Oh, I didnt realize that you could do that But I still feel like there is no way I could stand up there and hold my own.  I always think that the photos somehow make me look better then i really do and that you all don't see what I see in the mirror.  I hate my midsection more then anything


----------



## GoalGetter (Oct 21, 2004)

Jeanie said:
			
		

> Oh, I didnt realize that you could do that But I still feel like there is no way I could stand up there and hold my own. I always think that the photos somehow make me look better then i really do and that you all don't see what I see in the mirror. I hate my midsection more then anything


 Oh my god. I could have written this word for word Jeanie. I feel the same way (about myself, not about you!).


----------



## gwcaton (Oct 21, 2004)

Jeanie said:
			
		

> Oh, I didnt realize that you could do that But I still feel like there is no way I could stand up there and hold my own. I always think that the photos somehow make me look better then i really do and that you all don't see what I see in the mirror. I hate my midsection more then anything


Morning Jeanie  

We are always our own worst critic .  You  look great and some of the people here who have told  you that are competitors so they should know   But wether you compete on stage or not you're still a champion !


----------



## Jeanie (Oct 21, 2004)

Thanks *gwcaton*! you always make me feel better . I may try to use a strict diet like a real competitor when I start back in January (that is after I start Nov 1st thenm take another break the week befor Christmas until Jan.1) 
I think small breaks will be best for me that way I wont have to lose much each time I start again......did that even make sense? Sometimes I ramble 
You guys just may tak me into this competing thainafter all. 
Especially what you said *Rissole *the competing thaing giving you a new focus on training and dieting. I am an out of control person. I am an all or nothing person. *Moderation is my biggest challenge with diet *


----------



## gwcaton (Oct 21, 2004)

Jeanie said:
			
		

> Thanks *gwcaton*! you always make me feel better . I may try to use a strict diet like a real competitor when I start back in January (that is after I start Nov 1st thenm take another break the week befor Christmas until Jan.1)
> I think small breaks will be best for me that way I wont have to lose much each time I start again......did that even make sense? Sometimes I ramble
> You guys just may tak me into this competing thainafter all.
> Especially what you said *Rissole *the competing thaing giving you a new focus on training and dieting. I am an out of control person. I am an all or nothing person. *Moderation is my biggest challenge with diet *


You are welcome.  Glad to help. I just noticed the "title" under your name . Hmmmmmm bad wife ?


----------



## Jeanie (Oct 21, 2004)

yea, ya know....my husband says that to me sometimes and I just have to laugh.  "a bad wife"  hmmmmm....lets see, I am a ful time graduate student with classes and an internship, 2 kids to take care of and I try to be fit....so the house is a mess and I don't cook for him because he is so strict with his diet and doesn't share his food often, nor does he eat with us. he also refuses to do all of our laundy together but says that a "good wife" would clean, cook and basically, live just to be with him.  

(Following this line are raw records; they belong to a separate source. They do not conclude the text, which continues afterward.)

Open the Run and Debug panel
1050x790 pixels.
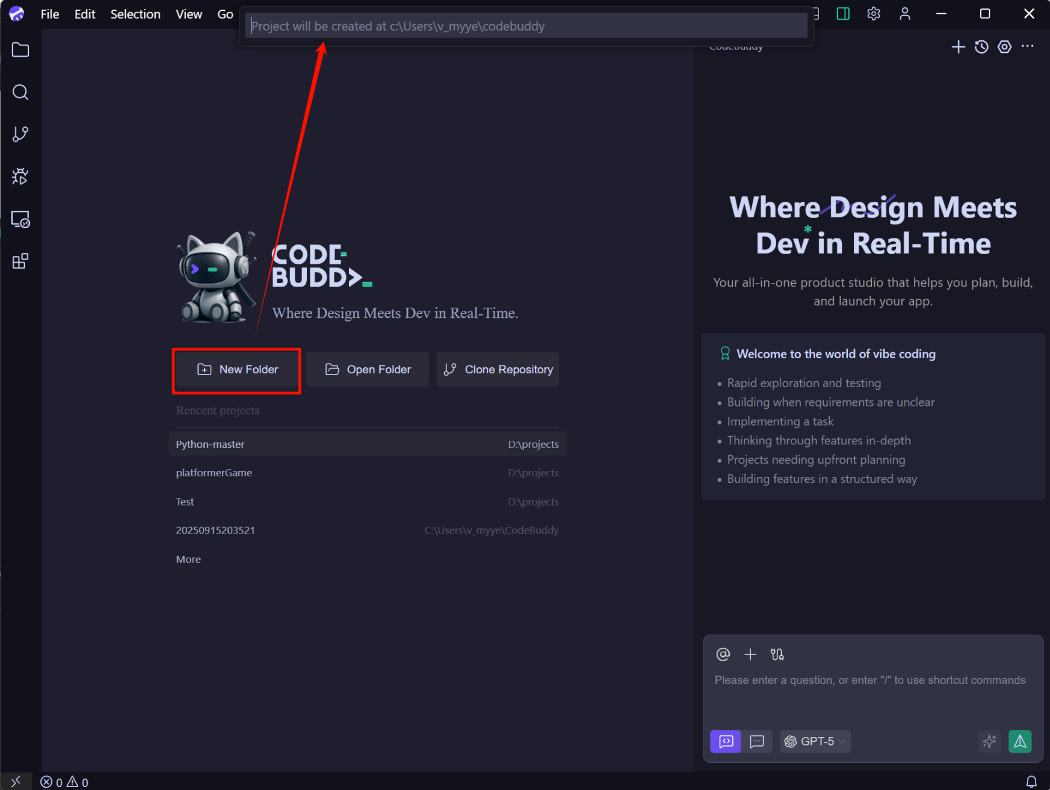point(20,176)
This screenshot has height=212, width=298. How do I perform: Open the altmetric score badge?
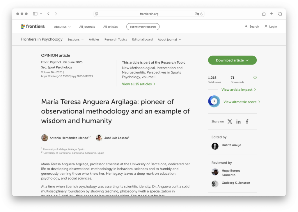tap(214, 101)
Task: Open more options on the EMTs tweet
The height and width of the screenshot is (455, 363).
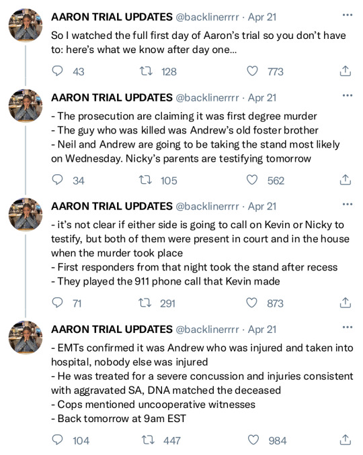Action: tap(348, 327)
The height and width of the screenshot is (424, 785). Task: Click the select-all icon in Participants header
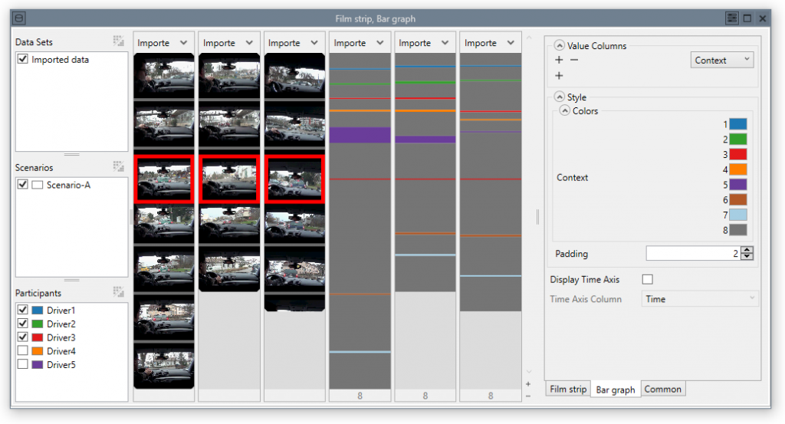(x=118, y=292)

I am not real happy right now, he told me last night that I should live in a trailor with my living habits.  He is a neat freak.  Okay, now I have tears


----------



## gwcaton (Oct 21, 2004)

Jeanie said:
			
		

> yea, ya know....my husband says that to me sometimes and I just have to laugh. "a bad wife" hmmmmm....lets see, I am a ful time graduate student with classes and an internship, 2 kids to take care of and I try to be fit....so the house is a mess and I don't cook for him because he is so strict with his diet and doesn't share his food often, nor does he eat with us. he also refuses to do all of our laundy together but says that a "good wife" would clean, cook and basically, live just to be with him.
> 
> I am not real happy right now, he told me last night that I should live in a trailor with my living habits. He is a neat freak. Okay, now I have tears


*OMG !!!!!!*

Jeanie I'm sorry I brought it up . Now I'm at a loss . it is terrible people are like that. Damn it ! xoxoxox hang in there Babe ! Oh , you can come live with us ! Training partners


----------



## GoalGetter (Oct 21, 2004)

gwcaton said:
			
		

> *OMG !!!!!!*
> 
> Jeanie I'm sorry I brought it up . Now I'm at a loss . it is terrible people are like that. Damn it ! xoxoxox hang in there Babe ! Oh , you can come live with us ! Training partners


 Damn Gary, see what you did? 

 No but seriously, Jeanie. That sucks. We are here for you, and while that might not make much of a difference at home, I hope that it helps you feel at least a little bit better. 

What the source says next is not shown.